Pedido 1
No texto sobre união estável e namoro qualificado, liste todos os itens que, segundo a citação de Zeno Veloso, não entram em discussão quando se trata de namoro.
Pedido 2
Escreva a continuação do texto sobre união estável e namoro qualificado, começando logo depois da citação de Zeno Veloso.

Texto do documento
Tais critérios também servem para diferenciar a união estável do chamado namoro qualificado, aquele que se prolonga por muito tempo, mas não chega a apresentar todos os requisitos essenciais para que a família presente esteja configurada. Um dos primeiros a utilizar tal expressão entre nós foi o Professor Euclides de Oliveira, em suas brilhantes palestras sobre a “escalada do afeto” (o seu instigante texto sobre o tema pode ser encontrado em: <http://www.ibdfam.org.br/_img/congressos/anais/13.pdf>).
Mais recentemente, Zeno Veloso escreveu sobre o assunto em preciosa obra recém-lançada, que congrega a análise de vários temas por esse grande jurista. Ao tratar do namoro qualificado, ensina-nos o Mestre do Pará:
“Nem sempre é fácil distinguir essa situação – a união estável – de outra, o namoro, que também se apresenta informalmente no meio social. Numa feição moderna, aberta, liberal, especialmente se entre pessoas adultas, maduras, que já vêm de relacionamentos anteriores (alguns bem-sucedidos, outros nem tanto), eventualmente com filhos dessas uniões pretéritas, o namoro implica, igualmente, convivência íntima – inclusive, sexual –, os namorados coabitam, frequentam as respectivas casas, comparecem a eventos sociais, viajam juntos, demonstram para os de seu meio social ou profissional que entre os dois há uma afetividade, um relacionamento amoroso. E quanto a esses aspectos, ou elementos externos, objetivos, a situação pode se assemelhar – e muito – a uma união estável. Parece, mas não é! Pois falta um elemento imprescindível da entidade familiar, o elemento interior, anímico, subjetivo: ainda que o relacionamento seja prolongado, consolidado, e por isso tem sido chamado de 'namoro qualificado', os namorados, por mais profundo que seja o envolvimento deles, não desejam e não querem – ou ainda não querem – constituir uma família, estabelecer uma entidade familiar, conviver numa comunhão de vida, no nível do que os antigos chamavam de affectio maritalis. Ao contrário da união estável, tratando-se de namoro – mesmo do tal namoro qualificado –, não há direitos e deveres jurídicos, mormente de ordem patrimonial entre os namorados. Não há, então, que falar-se de regime de bens, alimentos, pensão, partilhas, direitos sucessórios, por exemplo” (VELOSO, Zeno. Direito Civil: temas. Belém: ANOREGPA, 2018. p. 313).

Dados exibidos
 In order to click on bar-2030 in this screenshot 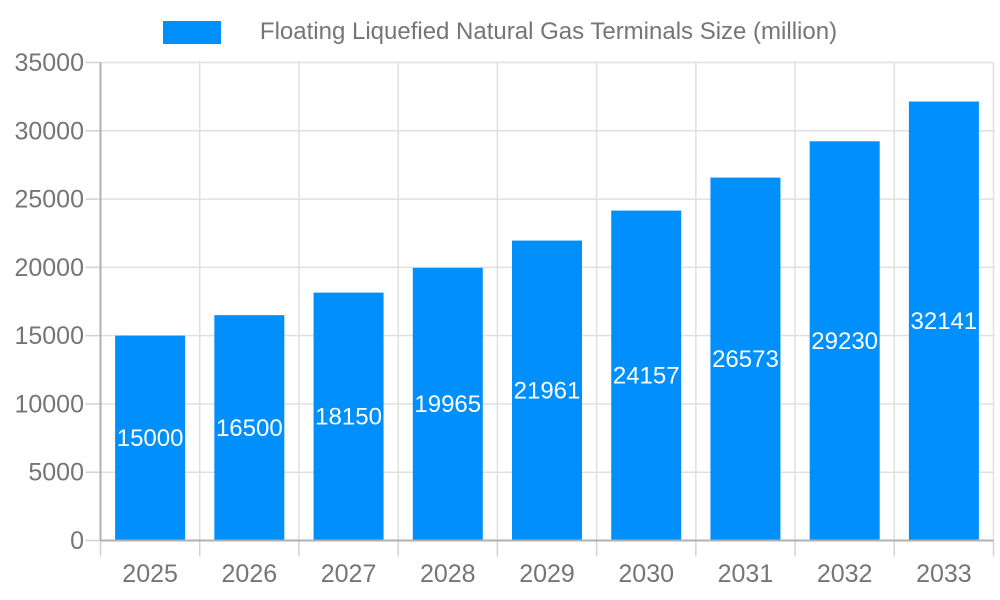, I will do `click(646, 376)`.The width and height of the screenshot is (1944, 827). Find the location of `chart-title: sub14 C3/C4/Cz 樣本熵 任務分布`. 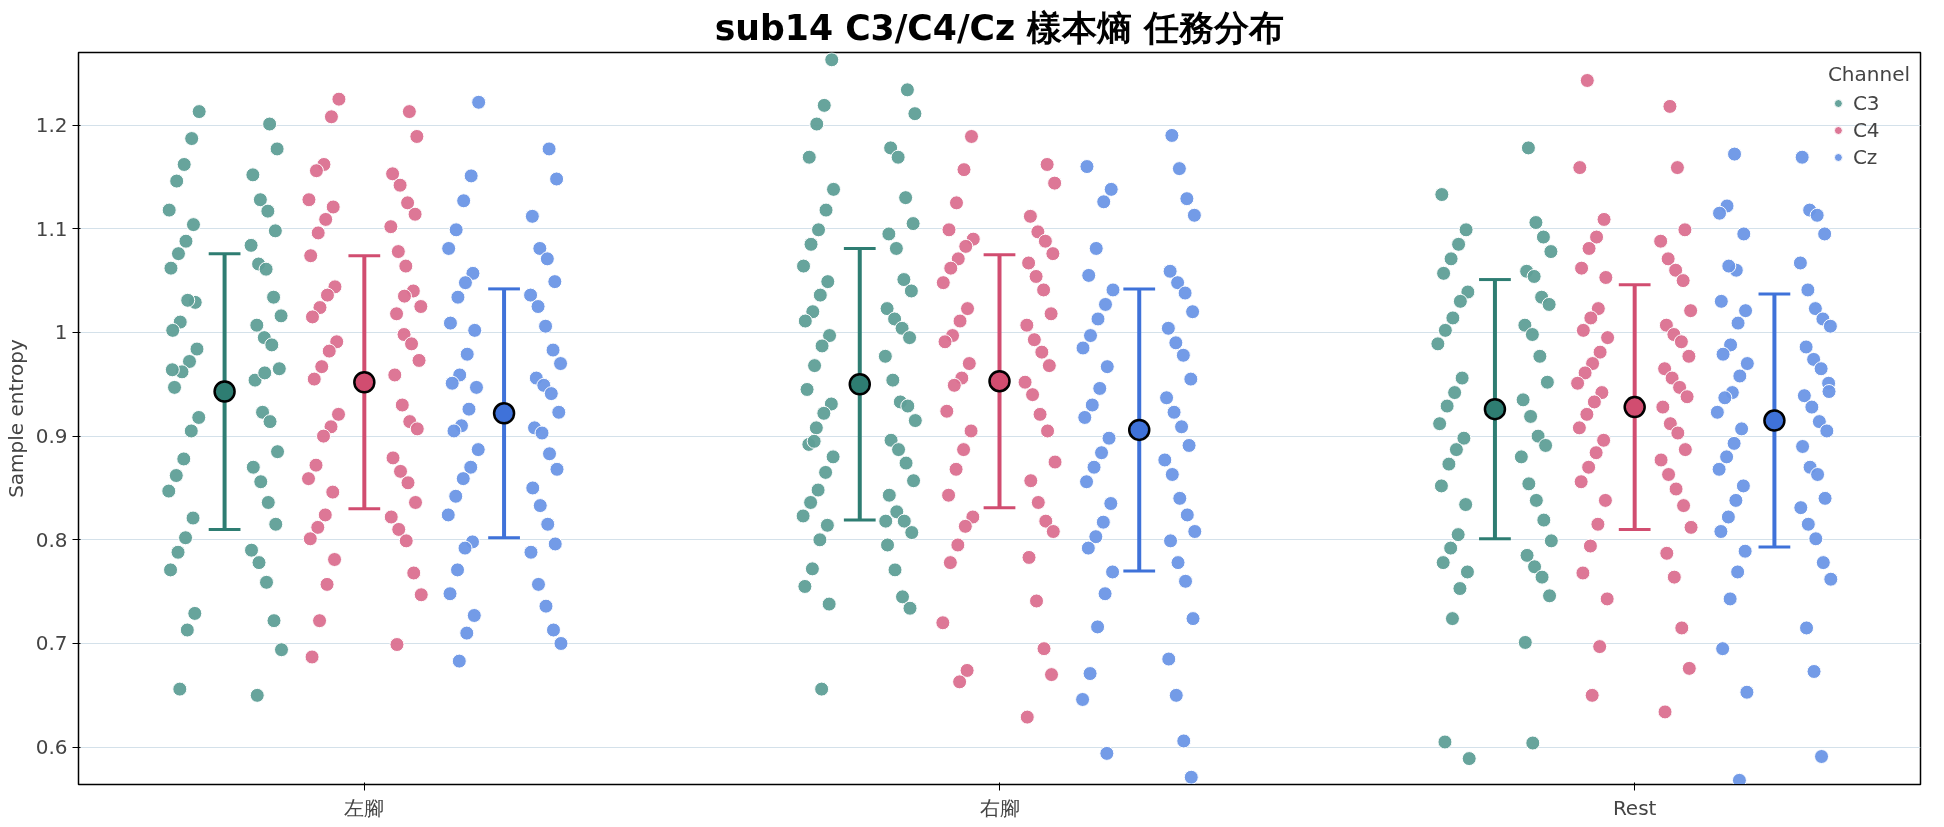

chart-title: sub14 C3/C4/Cz 樣本熵 任務分布 is located at coordinates (1000, 28).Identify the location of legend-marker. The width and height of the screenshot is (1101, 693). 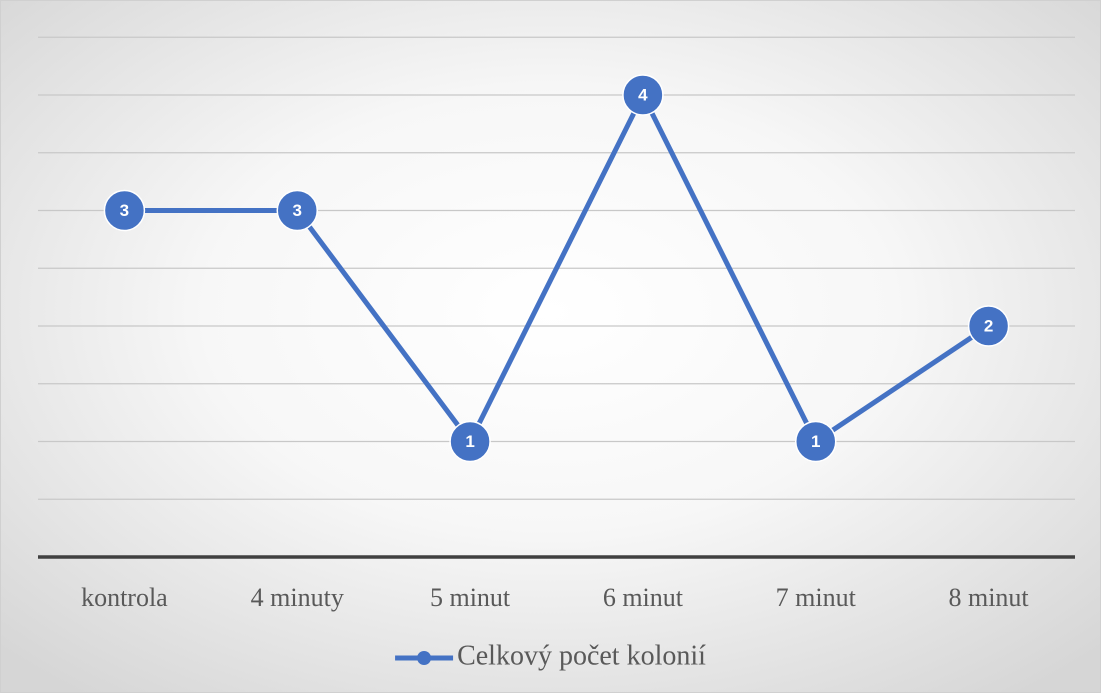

Resposta 1
regime de bens; alimentos; pensão; partilhas; direitos sucessórios

Resposta 2
Como se pode perceber também das lições transcritas, o que é fundamental para a configuração de um ou outro instituto é o objetivo de constituição de família, o que é retirado do comportamento das partes envolvidas e do reconhecimento social de haver no relacionamento uma família presente.
Assim como ocorre no âmbito da doutrina, podem ser encontradas decisões que utilizam o termo namoro qualificado para denotar o namoro longo, em que não há a presença dos requisitos familiares de uma união estável. De importante precedente do Superior Tribunal de Justiça extrai-se o seguinte:
“Na relação de namoro qualificado os namorados não assumem a condição de conviventes porque assim não desejam, são livres e desimpedidos, mas não tencionam naquele momento ou com aquela pessoa formar uma entidade familiar. Nem por isso vão querer se manter refugiados, já que buscam um no outro a companhia alheia para festas e viagens, acabam até conhecendo um a família do outro, posando para fotografias em festas, pernoitando um na casa do outro com frequência, ou seja, mantêm verdadeira convivência amorosa, porém, sem objetivo de constituir família” (STJ, REsp 1.263.015/RN, 3ª Turma, Rel. Min Nancy Andrighi, julgado em 19/06/2012, DJe 26/06/2012).
Na linha do que defendi e das palavras de Zeno Veloso, o aresto aponta a necessidade da intenção de constituição de família, o animus familiae, como fundamento essencial para a união estável, eis que “a configuração da união estável é ditada pela confluência dos parâmetros expressamente declinados, hoje, no art. 1.723 do CC/2002, que tem elementos objetivos descritos na norma: convivência pública, sua continuidade e razoável duração, e um elemento subjetivo: o desejo de constituição de família. A congruência de todos os fatores objetivos descritos na norma, não levam, necessariamente, à conclusão sobre a existência de união estável, mas tão somente informam a existência de um relacionamento entre as partes. O desejo de constituir uma família, por seu turno, é essencial para a caracterização da união estável pois distingue um relacionamento, dando-lhe a marca da união estável, ante outros tantos que, embora públicos, duradouros e não raras vezes com prole, não têm o escopo de serem família, porque assim não quiseram seus atores principais” (REsp 1.263.015/RN).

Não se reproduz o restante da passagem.